* _Document text_:
One Hundred Years of U.S. Navy Air Power (37 page)

The USS
Saratoga
(CV-3), recovering her aircraft, June 1935
.

REEVES' CARRIER REVOLUTION

The U.S. Navy of that era was very fortunate in that it tested its ideas on the game floor of the Naval War College, that is, not only at sea (more generally, the War College acted as the Navy's think tank). Although such experimentation might seem the obvious way to develop new technology, the U.S. Navy seems to have been unusual in emphasizing it. The ships and aircraft involved could adopt whatever characteristics seemed relevant to future warfare. Officers could see what the aircraft of the future (rather than existing relatively primitive ones) might contribute to a naval battle. The games showed how important it was to mass aircraft (and also to launch them quickly, as a carrier might easily be put out of action by enemy attack). Captain (later Admiral) Harris Laning encouraged games involving large numbers of aircraft, far beyond what the existing carrier
Langley
could support, and emphasized the need to put the enemy's carriers out of action at the outset. Captain (later Admiral) Joseph M. Reeves took this lesson with him when he assumed command of the aircraft of the Battle Force, which at the time meant mainly the few assigned to
Langley
.
13
He had attended the War College in 1923–1924, became head of its tactics department in 1924, and on 1 June 1925 was assigned to the Bureau of Aeronautics. A few days later he went to Pensacola for the aviation observer's course, which would fit him to command an air unit. Once graduated, he was assigned in September 1925 to command Battle Fleet Aircraft Squadrons as senior officer aboard the prototype carrier,
Langley
. Reeves saw
Langley
as the essential school in which U.S. naval air doctrine would be created. She first went to sea, with Reeves aboard, in December 1925.

* _Dataset_:
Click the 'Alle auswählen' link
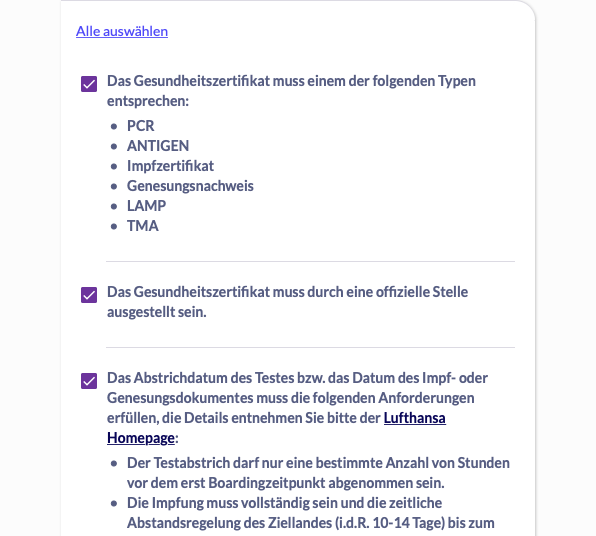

---

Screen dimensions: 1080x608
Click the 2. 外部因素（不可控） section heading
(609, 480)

* _Task instructions_:
Answer these questions from the text on U.S. Navy air power:
(a) Besides at sea, where did the U.S. Navy of that era test its ideas?
(b) On what date was Reeves assigned to the Bureau of Aeronautics?
(c) When did Langley first go to sea with Reeves aboard?

* _Response_:
(a) On the game floor of the Naval War College.
(b) 1 June 1925.
(c) December 1925.